## [What to work on]
Every entry, from first to last, is to be retyped without any alteration.

═══ Dataset

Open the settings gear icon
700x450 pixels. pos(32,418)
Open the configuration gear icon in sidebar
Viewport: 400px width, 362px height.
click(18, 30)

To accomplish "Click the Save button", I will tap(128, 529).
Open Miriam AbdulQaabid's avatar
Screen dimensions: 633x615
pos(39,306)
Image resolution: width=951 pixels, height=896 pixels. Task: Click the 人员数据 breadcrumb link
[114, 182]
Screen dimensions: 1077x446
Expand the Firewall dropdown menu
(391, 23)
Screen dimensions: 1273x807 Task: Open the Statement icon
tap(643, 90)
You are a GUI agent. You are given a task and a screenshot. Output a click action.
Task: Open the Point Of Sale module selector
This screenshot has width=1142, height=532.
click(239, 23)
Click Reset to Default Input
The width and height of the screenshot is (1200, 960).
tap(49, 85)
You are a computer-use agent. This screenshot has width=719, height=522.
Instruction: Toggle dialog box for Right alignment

══════

## [Answer for the task]
Open the settings gear icon
700x450 pixels. pos(32,418)
Open the configuration gear icon in sidebar
Viewport: 400px width, 362px height.
click(18, 30)

To accomplish "Click the Save button", I will tap(128, 529).
Open Miriam AbdulQaabid's avatar
Screen dimensions: 633x615
pos(39,306)
Image resolution: width=951 pixels, height=896 pixels. Task: Click the 人员数据 breadcrumb link
[114, 182]
Screen dimensions: 1077x446
Expand the Firewall dropdown menu
(391, 23)
Screen dimensions: 1273x807 Task: Open the Statement icon
tap(643, 90)
You are a GUI agent. You are given a task and a screenshot. Output a click action.
Task: Open the Point Of Sale module selector
This screenshot has width=1142, height=532.
click(239, 23)
Click Reset to Default Input
The width and height of the screenshot is (1200, 960).
tap(49, 85)
You are a computer-use agent. This screenshot has width=719, height=522.
Instruction: Toggle dialog box for Right alignment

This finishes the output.